- [O QUE FAZER]: Repita, sem qualquer alteração, as linhas que vão da que contém "How do I perform: Click the GitHub" até a que contém "(x=125, y=646)", incluindo as duas.

(Itens de uma coleção)
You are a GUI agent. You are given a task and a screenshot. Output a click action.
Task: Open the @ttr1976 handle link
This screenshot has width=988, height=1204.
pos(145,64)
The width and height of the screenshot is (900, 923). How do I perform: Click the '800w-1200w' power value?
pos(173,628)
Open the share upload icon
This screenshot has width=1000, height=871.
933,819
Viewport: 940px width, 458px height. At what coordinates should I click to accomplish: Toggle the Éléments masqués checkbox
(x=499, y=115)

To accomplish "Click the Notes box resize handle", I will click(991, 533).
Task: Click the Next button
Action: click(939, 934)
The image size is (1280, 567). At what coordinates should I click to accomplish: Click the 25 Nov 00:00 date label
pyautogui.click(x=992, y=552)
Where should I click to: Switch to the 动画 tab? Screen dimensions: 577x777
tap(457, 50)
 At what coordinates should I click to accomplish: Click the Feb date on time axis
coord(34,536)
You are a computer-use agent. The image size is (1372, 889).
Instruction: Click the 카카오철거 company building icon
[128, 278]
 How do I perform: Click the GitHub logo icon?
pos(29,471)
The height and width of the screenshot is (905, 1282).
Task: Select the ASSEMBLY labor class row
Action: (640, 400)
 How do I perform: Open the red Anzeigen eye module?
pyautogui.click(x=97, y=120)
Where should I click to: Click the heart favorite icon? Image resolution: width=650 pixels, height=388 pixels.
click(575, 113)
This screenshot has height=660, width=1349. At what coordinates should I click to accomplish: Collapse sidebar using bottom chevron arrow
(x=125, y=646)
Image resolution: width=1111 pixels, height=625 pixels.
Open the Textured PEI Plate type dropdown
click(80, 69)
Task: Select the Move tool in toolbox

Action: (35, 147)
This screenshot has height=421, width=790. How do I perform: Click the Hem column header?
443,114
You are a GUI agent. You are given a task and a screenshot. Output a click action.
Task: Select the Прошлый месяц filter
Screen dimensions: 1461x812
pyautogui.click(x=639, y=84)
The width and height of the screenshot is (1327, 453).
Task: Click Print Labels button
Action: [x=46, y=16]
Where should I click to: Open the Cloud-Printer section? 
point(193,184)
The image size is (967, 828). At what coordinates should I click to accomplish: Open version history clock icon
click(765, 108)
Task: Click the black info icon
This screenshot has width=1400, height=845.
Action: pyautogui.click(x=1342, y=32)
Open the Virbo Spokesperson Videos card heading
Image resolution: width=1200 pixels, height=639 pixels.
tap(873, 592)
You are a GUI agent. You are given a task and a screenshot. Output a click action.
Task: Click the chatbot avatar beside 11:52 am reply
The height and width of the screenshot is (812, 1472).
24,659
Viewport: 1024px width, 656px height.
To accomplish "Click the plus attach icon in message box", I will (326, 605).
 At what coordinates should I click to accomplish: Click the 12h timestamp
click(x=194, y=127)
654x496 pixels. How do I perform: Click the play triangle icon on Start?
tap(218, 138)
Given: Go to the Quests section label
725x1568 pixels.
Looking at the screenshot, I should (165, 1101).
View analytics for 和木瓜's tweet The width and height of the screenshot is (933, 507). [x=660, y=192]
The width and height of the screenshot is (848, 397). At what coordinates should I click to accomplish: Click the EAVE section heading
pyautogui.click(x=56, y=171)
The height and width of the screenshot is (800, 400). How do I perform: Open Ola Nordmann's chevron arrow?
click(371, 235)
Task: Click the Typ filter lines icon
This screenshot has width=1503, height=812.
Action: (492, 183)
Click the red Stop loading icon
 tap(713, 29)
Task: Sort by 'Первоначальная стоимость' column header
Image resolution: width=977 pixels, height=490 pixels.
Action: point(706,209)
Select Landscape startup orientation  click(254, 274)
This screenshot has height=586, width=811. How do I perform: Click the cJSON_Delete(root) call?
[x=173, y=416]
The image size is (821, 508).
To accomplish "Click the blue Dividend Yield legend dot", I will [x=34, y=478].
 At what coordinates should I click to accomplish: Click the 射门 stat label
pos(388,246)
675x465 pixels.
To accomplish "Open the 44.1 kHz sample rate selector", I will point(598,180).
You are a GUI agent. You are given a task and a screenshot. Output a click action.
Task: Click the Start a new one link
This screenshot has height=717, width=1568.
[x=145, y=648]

- [RESPOSTA AO PROBLEMA]:
 How do I perform: Click the GitHub logo icon?
pos(29,471)
The height and width of the screenshot is (905, 1282).
Task: Select the ASSEMBLY labor class row
Action: (640, 400)
 How do I perform: Open the red Anzeigen eye module?
pyautogui.click(x=97, y=120)
Where should I click to: Click the heart favorite icon? Image resolution: width=650 pixels, height=388 pixels.
click(575, 113)
This screenshot has height=660, width=1349. At what coordinates should I click to accomplish: Collapse sidebar using bottom chevron arrow
(x=125, y=646)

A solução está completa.